As a logician, one might infer from your post that the Aussies are the most clueless and forgetful when it comes to SOTW. After all, the main reason for using a search function is that you don't know something, right? Alternative, they may be the smartest, as searching Google is often more effective than using the iBulletin search function. Thirdly, without further specification, it is possible that kangaroos are more clever than we give them credit for and nervously follow the discussions about roo pads. Or...


----------



## jazzbluescat (Feb 2, 2003)

brasscane said:


> As a logician, one might infer from your post that the Aussies are the most clueless and forgetful when it comes to SOTW. After all, the main reason for using a search function is that you don't know something, right? Alternative, they may be the smartest, as searching Google is often more effective than using the iBulletin search function. Thirdly, without further specification, it is possible that kangaroos are more clever than we give them credit for and nervously follow the discussions about roo pads. Or...


LOL! Maybe they spend too much time in the Outback(?).


----------



## curly (Feb 28, 2006)

Keep em coming boys.....

( I think its time to unleash Dogpants.........)


----------



## Nevillesax (Apr 9, 2010)

Harri Rautiainen said:


> From where do most Google searches for "sax on the web" originate?
> 
> Perhaps surprisingly from Australia. Or perhaps they are more advanced there "down under"?


yeah, but could just be a mistake... the "a" and the "e" keys are quite close together if you're typing one handed!


----------



## Kritavi (Apr 25, 2003)

Tie me Google down McDougall
Tie me Google down...


----------



## BrianMitchellBrody (Jan 29, 2009)

Australia is taking over the world! B


----------



## Agent27 (Mar 30, 2003)

If they were really smart, they'd just type it into the address bar instead of doing a Google search.



Nevillesax said:


> yeah, but could just be a mistake... the "a" and the "e" keys are quite close together if you're typing one handed!
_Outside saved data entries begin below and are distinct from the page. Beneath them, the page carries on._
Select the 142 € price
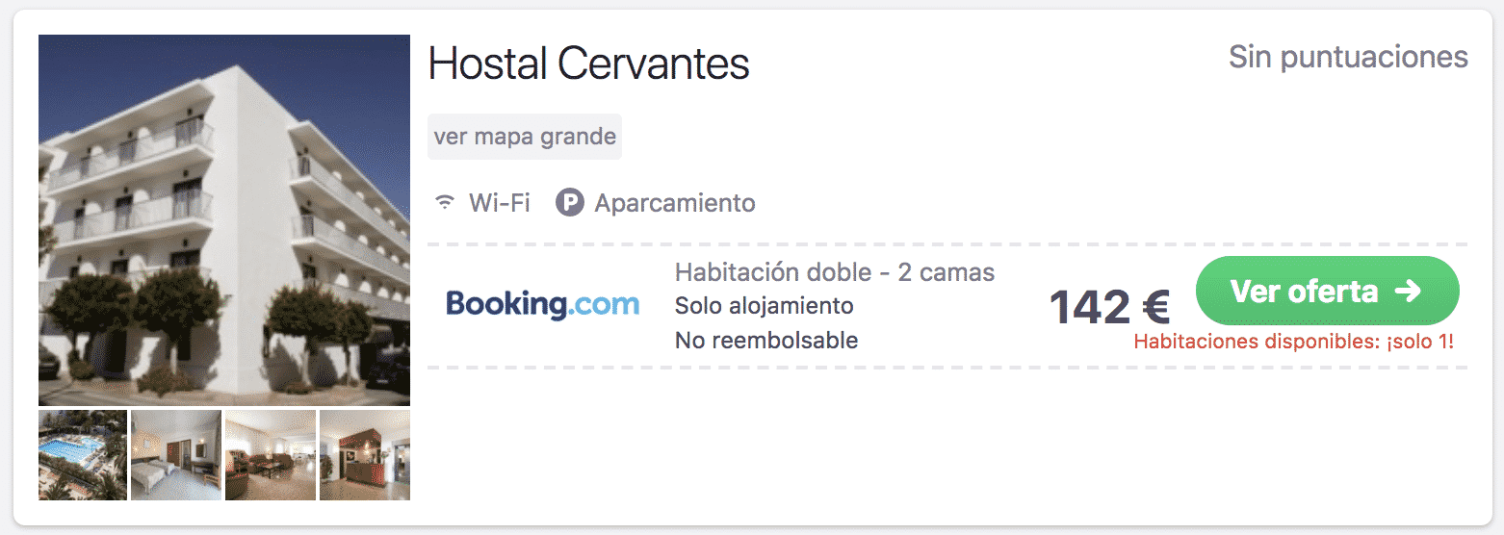Viewport: 1504px width, 535px height. tap(1109, 308)
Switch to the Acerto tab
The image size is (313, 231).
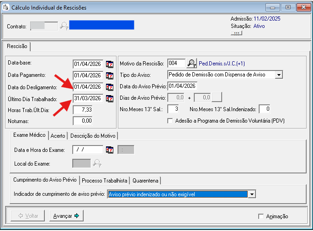pos(58,135)
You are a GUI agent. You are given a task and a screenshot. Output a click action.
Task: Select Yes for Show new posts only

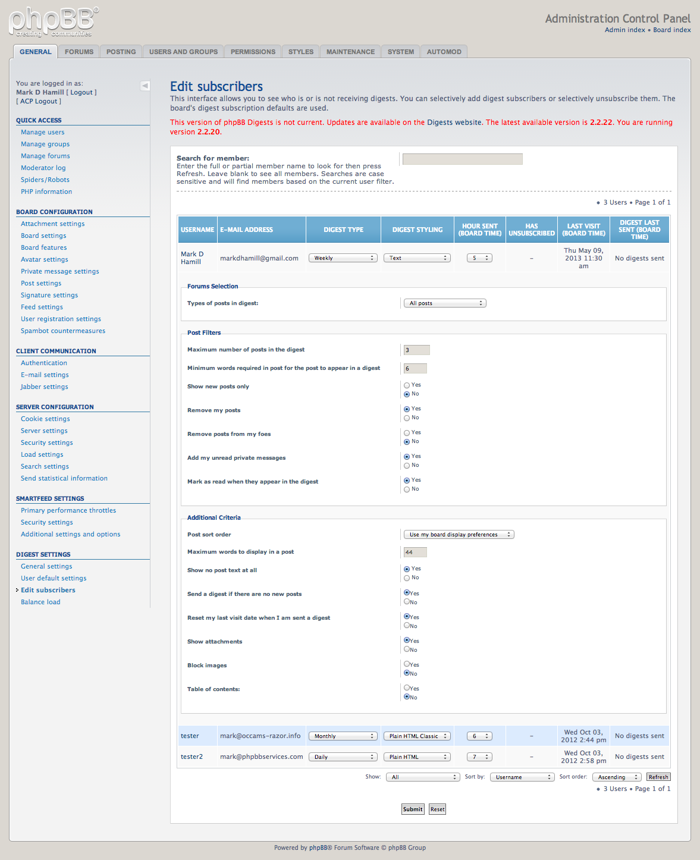click(x=407, y=385)
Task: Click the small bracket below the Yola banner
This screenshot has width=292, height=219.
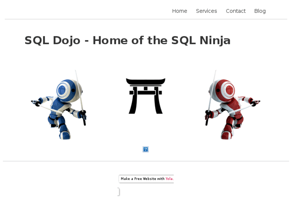Action: [118, 192]
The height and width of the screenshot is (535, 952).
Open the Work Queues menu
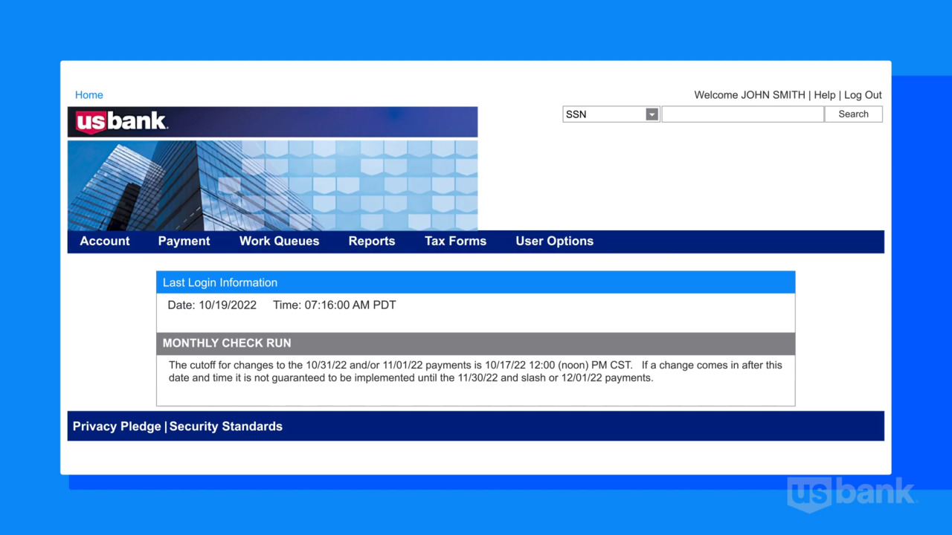[x=279, y=241]
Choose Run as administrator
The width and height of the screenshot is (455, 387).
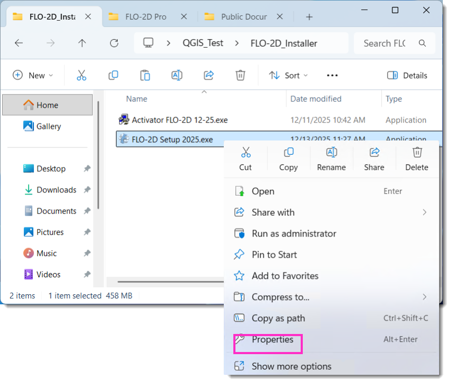[x=294, y=233]
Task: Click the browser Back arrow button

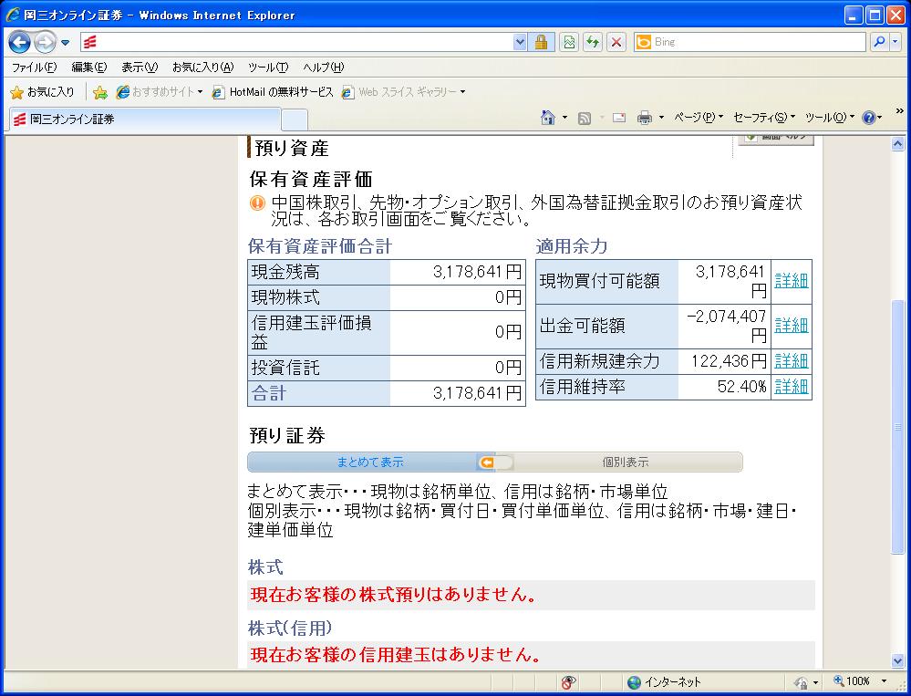Action: [20, 42]
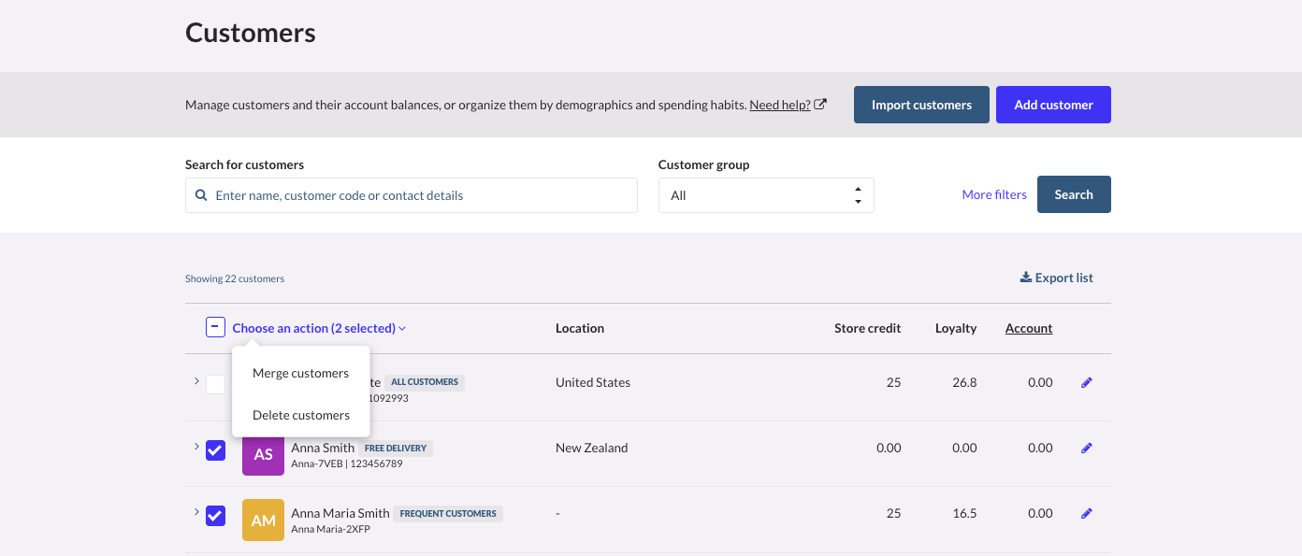This screenshot has height=556, width=1302.
Task: Click the Add customer button
Action: pyautogui.click(x=1052, y=105)
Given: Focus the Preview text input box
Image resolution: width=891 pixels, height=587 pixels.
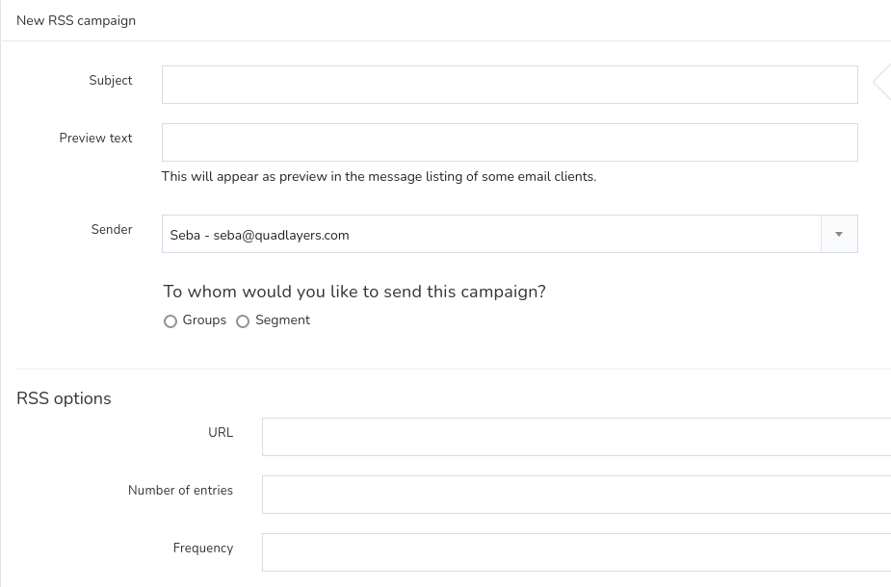Looking at the screenshot, I should click(510, 142).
I remember telling somebody about this site back in 2002/2003 and when bare breasts popped up on the screen, he asked me what kind of site this was supposed to be. He had accidentally misspelled "sax".


----------



## edwin (Oct 30, 2009)

In the spirit of pure enquiry, and making sure that my wife wasn't nearby, I just repeated that experiment. It's a site which lists a bunch of links, and by a strange coincidence, the top of the list is an Aussie site. 
Nice to feel that our nation is making a contribution. Of sorts.


----------



## evan1 (May 8, 2009)

Too bad our braodband speed sucks . . . .


----------



## Nefertiti (Feb 2, 2003)

curly said:


> Keep em coming boys.....
> 
> ( I think its time to unleash Dogpants.........)


Oh Yeah..........what the heck happened to DP. He's been gone for 5-6 months I think. Maybe he's doing a Parker and is off shedding 12 hours a day..............


----------



## Agent27 (Mar 30, 2003)

edwin said:


> In the spirit of pure enquiry, and making sure that my wife wasn't nearby, I just repeated that experiment. It's a site which lists a bunch of links, and by a strange coincidence, the top of the list is an Aussie site.
> Nice to feel that our nation is making a contribution. Of sorts.


Google regionalizes their searches. What you get in a search and what I may get in a search may be slightly different. You're more likely to pull up Aussie sites than I am.


----------